Emotions are funny things to me - they just take over, sometimes out of nowhere. Even when I know WHY I'm feeling something, even when it's positive, it can sometimes be too much to handle.
The other day, we discovered that one of my favorite Gilbert and Sullivan operettas was going to be performed in a couple of weeks here in NYC. Since my husband is also a G&S fan and had never seen Yeoman of the Guard, he went on line and found ORCHESTRA seats. I've never had orchestra seats to a show, and it's been decades since I've seen a Gilbert and Sullivan and I was tremendously excited. So I bounced on the bed. Yes, like a small child, and probably for the same reason. Children jump around and bounce and so on when they're excited because they are overloaded with energy and it has to go someplace. Adults know how to handle that energy (and maybe are too jaded to get so excited. I don't know.) BTW,I didn't stand up and use my bed as a trampoline. I just sat and bounced. I feel the need to say that. I haven't used a bed as a trampoline since I WAS a small child. I don't need to break furniture or myself.
I didn't need to figure out what I was feeling then, just that it was good. If something is good, why worry about what it is? Yes, I was a bit overloaded but the outlet was fun and the reason was happy and it didn't matter. I probably could name the emotions if I needed to, but happy is enough, right?
Today, though. Today was something else. Things to note - I was feeling pretty good. Nothing was irritating me physically, I was comfortably in my own home with a good book and no responsibilities beyond making sure Shabbat lunch was warmed up in time. I skipped shul so I could decompress from the trip we took over New Year's weekend. Even my blood sugar was cooperating.
At the end of lunch, and more or less general chatter, I happened to see one of my Chanukah presents - a critical copy of Love's Labor's Lost, one of my favorite Shakespeare plays. I was explaining WHY I like this relatively obscure and rarely performed play - that the ending totally transforms the play from a farce into something else and that feels very modern and interesting to me - and I paused at what was to me a dramatic moment. And my husband chose to fill that with an out-of-context and distracting quip. And I got disturbed and told him why and...instead of letting it escalate he stayed quiet. Only that didn't help. At that point, though, nothing he did would have helped.

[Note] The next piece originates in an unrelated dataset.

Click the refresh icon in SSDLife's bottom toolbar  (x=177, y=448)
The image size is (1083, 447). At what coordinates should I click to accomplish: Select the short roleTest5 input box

I got more disturbed, even through the long grace after meals. I went to our bedroom alone and tried to sort it out - tried to put a name to what I was feeling and to see if that would make a difference. Because I so much...stuff inside my head that thinking was hard. There's only so much room in my head, and it can get crowded in there. I couldn't concentrate on my book, either. And putting a name to emotions is not an easy job. I cried a little and I hit the bed and then the names came.
I was angry and frustrated (two emotions. Even worse.) I had been interrupted, my point had been lost and I felt belittled. I had words for the feelings and for why I felt that way. So I started talking to myself - telling myself this is what I was feeling and the equally frustrating thing that I had no outlet - I could not figure out a way of defusing them.
And I could say so out loud, and Jon heard and said he understood why. He'd apologized earlier but I literally didn't hear. Entirely possible with all the noise in my head. And he offered to let me hit him (not that I would have at that point.) But the noise started to fade. All the things I needed to do earlier didn't seem meaningful. And I could read. And a few minutes of reading later, it was gone - all the anger and frustration defused ITSELF. I probed for it in my mind and it wasn't there. I could and can remember it being there, but it wasn't there anymore. It was QUIET again.
This was NOT a meltdown. This was just being angry over something maybe worth being angry. I don't know. I certainly hope so. But I could have fed it, obsessed over it, made it bigger. I've done that. By naming it - you know those stories? Where true names have power, so magic workers (good and bad) hide them? How the miller's daughter vanquished Rumplestiltskin by saying his true name? I found the true names and they left me alone.
I've always known emotions had names. I just didn't know how to apply them.